"We made a lot of days today," beamed Aaron Segedi, Trenton varsity football assistant coach and "Victory Day" coordinator. If you know Segedi at all, this is far from a boastful statement. He's talking about the volunteers as much as he is the participants.
"Everybody here walks away with a smile on their face," Trojan head coach Bob Czarnecki said.
The most noticeable smiles on Saturday were the ones lighting up the faces of the children.
"The smiles on their faces are the highlight for me," said senior Trenton football player Jeff Jones who was buddies with Tra Gaston for the day. "Big Tra" had one of the more memorable touchdown runs of the day by opting to run at the defenders instead of away from them and pushing them over with a tidal wave of stiff arms.
"I've wanted to score a touchdown my whole life," Tra said.
Trenton sophomore Chase Abraham got to be a mentor for the first time this year and was paired with Adrian Tyler. Adrian's favorite part of the day seemed to be letting Abraham hold a blocking pad up and then running into at fullspeed.
"Seeing them have fun is what I like best about it," said Abraham. "Just knowing that they probably don't get to have fun like this that often. It's cool."
Junior cheerleader Kaitlin Tracy was paired with Brooke McNally at last year's "Victory Day" and developed a unique relationship when Brooke's parents brought her to see Tracy cheer at a lot of the home games.
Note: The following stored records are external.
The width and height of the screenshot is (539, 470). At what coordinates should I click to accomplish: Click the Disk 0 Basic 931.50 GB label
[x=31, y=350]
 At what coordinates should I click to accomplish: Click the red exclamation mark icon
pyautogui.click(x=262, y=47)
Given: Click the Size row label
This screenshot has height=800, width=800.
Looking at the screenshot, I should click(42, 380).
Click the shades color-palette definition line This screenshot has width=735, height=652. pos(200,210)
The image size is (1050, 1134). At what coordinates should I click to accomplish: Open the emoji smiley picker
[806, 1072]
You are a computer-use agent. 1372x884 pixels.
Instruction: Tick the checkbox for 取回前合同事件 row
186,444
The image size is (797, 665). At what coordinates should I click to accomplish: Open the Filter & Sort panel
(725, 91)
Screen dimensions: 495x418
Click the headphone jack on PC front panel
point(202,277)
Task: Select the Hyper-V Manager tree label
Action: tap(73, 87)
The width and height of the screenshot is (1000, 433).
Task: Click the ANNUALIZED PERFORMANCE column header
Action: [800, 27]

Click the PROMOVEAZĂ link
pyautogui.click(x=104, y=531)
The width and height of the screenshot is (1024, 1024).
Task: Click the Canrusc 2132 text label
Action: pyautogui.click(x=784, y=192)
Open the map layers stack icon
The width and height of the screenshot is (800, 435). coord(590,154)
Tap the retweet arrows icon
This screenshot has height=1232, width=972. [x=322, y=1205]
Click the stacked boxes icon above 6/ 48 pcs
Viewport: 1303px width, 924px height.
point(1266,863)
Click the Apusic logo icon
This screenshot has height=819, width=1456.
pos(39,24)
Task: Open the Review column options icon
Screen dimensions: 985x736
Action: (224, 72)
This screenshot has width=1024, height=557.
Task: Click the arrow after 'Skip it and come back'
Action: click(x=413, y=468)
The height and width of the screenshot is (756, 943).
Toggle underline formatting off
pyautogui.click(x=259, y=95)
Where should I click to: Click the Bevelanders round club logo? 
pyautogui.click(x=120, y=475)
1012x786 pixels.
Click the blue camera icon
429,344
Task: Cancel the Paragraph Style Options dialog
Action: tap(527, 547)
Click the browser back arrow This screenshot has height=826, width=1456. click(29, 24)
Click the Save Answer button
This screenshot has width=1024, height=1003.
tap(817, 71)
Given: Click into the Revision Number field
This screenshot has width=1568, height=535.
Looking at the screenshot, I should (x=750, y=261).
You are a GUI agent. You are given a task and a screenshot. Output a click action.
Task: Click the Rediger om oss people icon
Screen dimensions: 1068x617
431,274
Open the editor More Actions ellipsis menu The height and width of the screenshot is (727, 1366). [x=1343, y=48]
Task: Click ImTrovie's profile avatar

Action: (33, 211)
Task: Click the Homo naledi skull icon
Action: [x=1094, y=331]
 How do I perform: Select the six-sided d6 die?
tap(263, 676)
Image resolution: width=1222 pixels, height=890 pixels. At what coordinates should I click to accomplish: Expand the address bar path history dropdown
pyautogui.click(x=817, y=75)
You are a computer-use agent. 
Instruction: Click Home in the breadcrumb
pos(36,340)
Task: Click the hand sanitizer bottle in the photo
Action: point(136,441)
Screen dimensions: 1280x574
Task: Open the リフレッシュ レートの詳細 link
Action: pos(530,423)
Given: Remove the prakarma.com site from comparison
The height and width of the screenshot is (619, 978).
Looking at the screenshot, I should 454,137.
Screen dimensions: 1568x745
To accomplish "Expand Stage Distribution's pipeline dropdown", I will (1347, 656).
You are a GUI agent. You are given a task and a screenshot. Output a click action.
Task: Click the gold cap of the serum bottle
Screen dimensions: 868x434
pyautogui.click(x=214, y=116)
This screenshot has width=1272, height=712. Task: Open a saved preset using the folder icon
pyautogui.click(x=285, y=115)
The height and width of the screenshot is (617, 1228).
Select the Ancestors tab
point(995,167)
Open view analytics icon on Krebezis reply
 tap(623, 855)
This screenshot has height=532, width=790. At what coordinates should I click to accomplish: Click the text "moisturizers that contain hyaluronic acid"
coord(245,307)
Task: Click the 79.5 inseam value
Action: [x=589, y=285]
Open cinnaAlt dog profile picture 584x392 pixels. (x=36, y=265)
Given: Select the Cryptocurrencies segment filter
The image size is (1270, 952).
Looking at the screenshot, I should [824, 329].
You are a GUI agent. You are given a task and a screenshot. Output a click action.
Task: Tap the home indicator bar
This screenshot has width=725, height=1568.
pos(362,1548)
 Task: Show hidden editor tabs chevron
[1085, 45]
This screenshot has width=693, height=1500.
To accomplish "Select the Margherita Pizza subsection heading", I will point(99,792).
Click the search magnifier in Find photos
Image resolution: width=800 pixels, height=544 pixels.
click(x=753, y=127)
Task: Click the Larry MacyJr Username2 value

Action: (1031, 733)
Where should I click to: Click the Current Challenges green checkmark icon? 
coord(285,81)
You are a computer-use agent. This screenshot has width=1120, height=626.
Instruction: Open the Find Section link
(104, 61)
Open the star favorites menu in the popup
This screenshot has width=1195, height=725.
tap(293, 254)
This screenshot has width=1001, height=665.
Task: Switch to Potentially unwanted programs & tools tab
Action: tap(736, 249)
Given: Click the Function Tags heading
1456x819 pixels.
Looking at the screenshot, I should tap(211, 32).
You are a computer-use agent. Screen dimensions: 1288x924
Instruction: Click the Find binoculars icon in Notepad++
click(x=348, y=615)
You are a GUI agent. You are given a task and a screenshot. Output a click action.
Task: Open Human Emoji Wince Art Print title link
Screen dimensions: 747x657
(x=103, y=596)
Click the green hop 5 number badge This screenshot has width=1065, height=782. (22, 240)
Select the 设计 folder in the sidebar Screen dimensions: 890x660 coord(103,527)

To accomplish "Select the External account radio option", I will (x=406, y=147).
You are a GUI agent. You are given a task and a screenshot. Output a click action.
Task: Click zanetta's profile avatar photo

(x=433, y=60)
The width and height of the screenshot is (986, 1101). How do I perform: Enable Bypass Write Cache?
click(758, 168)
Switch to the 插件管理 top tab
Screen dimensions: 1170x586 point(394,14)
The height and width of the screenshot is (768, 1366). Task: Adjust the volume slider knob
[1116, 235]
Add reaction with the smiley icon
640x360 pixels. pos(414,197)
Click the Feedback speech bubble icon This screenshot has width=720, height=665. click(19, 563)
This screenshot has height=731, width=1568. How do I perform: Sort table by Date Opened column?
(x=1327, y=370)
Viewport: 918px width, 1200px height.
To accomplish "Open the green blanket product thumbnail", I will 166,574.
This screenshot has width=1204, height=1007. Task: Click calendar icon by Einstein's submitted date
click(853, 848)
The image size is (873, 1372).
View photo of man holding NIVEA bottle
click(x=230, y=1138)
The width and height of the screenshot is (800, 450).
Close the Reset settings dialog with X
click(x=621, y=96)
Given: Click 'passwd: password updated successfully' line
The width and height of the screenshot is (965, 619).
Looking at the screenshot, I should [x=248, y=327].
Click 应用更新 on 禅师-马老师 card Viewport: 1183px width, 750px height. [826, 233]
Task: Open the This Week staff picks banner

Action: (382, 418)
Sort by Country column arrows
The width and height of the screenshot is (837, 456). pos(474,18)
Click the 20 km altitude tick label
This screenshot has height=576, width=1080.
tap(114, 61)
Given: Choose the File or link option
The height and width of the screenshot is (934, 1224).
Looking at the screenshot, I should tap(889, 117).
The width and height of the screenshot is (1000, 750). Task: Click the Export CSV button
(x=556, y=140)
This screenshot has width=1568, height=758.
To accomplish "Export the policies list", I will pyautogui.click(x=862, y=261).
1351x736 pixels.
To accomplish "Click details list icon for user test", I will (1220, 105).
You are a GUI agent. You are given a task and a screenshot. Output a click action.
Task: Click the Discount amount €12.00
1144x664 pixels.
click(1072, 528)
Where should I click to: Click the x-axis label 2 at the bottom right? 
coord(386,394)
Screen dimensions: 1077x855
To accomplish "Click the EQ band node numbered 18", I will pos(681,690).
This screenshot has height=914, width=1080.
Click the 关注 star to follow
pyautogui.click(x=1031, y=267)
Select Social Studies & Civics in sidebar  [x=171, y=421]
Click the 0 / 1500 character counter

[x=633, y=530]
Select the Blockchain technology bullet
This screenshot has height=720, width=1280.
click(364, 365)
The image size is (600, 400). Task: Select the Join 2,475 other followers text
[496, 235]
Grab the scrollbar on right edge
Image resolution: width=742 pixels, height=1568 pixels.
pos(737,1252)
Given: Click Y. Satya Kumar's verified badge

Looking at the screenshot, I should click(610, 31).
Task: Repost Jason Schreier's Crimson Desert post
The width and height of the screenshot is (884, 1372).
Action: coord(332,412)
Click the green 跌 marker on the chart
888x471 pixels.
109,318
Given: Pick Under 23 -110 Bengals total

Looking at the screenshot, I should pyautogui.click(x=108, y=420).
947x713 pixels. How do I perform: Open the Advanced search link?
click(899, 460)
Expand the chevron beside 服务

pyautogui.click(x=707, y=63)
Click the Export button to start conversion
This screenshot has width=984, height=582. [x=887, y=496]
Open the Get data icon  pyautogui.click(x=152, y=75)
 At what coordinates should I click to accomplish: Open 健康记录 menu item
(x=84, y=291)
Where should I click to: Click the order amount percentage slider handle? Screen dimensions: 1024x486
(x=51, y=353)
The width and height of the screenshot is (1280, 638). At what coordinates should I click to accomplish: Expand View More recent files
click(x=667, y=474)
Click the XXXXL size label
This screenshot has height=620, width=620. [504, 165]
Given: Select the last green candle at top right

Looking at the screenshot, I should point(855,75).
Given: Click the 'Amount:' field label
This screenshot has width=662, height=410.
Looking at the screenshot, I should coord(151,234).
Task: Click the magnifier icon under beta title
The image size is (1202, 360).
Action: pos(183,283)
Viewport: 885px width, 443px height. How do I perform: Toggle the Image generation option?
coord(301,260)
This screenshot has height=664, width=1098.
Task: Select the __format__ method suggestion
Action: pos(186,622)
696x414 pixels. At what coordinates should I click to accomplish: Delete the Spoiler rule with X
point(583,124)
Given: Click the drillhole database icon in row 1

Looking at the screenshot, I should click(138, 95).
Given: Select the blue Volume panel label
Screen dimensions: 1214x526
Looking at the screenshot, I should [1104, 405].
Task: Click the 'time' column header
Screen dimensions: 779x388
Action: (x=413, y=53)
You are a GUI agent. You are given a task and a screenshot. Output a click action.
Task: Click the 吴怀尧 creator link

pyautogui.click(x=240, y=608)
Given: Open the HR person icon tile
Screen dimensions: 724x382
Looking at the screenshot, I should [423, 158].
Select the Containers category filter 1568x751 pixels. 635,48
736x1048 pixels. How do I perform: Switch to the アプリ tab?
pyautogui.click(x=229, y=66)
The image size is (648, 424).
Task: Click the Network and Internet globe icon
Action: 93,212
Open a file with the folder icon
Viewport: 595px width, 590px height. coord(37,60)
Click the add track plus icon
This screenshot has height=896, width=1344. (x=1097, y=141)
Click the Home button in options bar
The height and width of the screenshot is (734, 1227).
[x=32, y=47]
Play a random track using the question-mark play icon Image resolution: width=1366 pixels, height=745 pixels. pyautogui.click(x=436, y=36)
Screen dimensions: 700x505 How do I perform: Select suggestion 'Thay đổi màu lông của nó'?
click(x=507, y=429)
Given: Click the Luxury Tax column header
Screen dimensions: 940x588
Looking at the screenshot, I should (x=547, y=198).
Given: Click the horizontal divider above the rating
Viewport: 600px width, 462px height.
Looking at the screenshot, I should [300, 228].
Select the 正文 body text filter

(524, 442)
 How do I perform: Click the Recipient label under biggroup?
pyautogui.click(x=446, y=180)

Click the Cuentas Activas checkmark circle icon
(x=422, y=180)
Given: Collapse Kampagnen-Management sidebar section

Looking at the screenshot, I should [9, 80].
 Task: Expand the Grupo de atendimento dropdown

The two were paired again this year.
"It's incredible to get help them experience something like this," Tracy said while she stood next to her young friend who was practicing her touchdown dance for when she got her chance to score. "It's neat to be involved with one kid like I have, too. It was so sweet. Last year she cried when she had to leave me."
Segedi said that this event is all apart of the football program's leadership training as it tries to use a game to make quality young men. This week's theme, appropriate with Saturday's event, was selflessness.
But the Trojans were not the only players Downriver to learn that trait Saturday. Segedi invited coaches from Carlson, Woodhaven, and Wyandotte High Schools to bring some of their players to help out.
One of those players were Carlson star Kyle Ready.
"I noticed the joy they got from a lot of the little things," Ready said referring to things like tackling dummies and standing on the sideline for the national anthem. "I'm definitely going to learn to cherish the moments more."
Segedi said he spent last year running around making sure everything was in order too much and made sure that this year he sat back and simply soaked in the moments. One of those moments was when an autistic eight-year-old boy's mother, with tears in her eyes, approached him. She said her son, Robbie, absolutely loves football and spends most of his days playing football in the yard by himself for hours. Saturday, he played football on field, in a jersey, with fans, with tacklers.
"She told me her son said that this was the best day of his life and thank you," Segedi said with a smile.
Everyone had a smile on their face which is why one of the ugly truths of football did not exist Saturday. It's true in any type of competition--someone always wins, someone always loses.
No one lost in this game. Not on Saturday. Not at "Victory Day".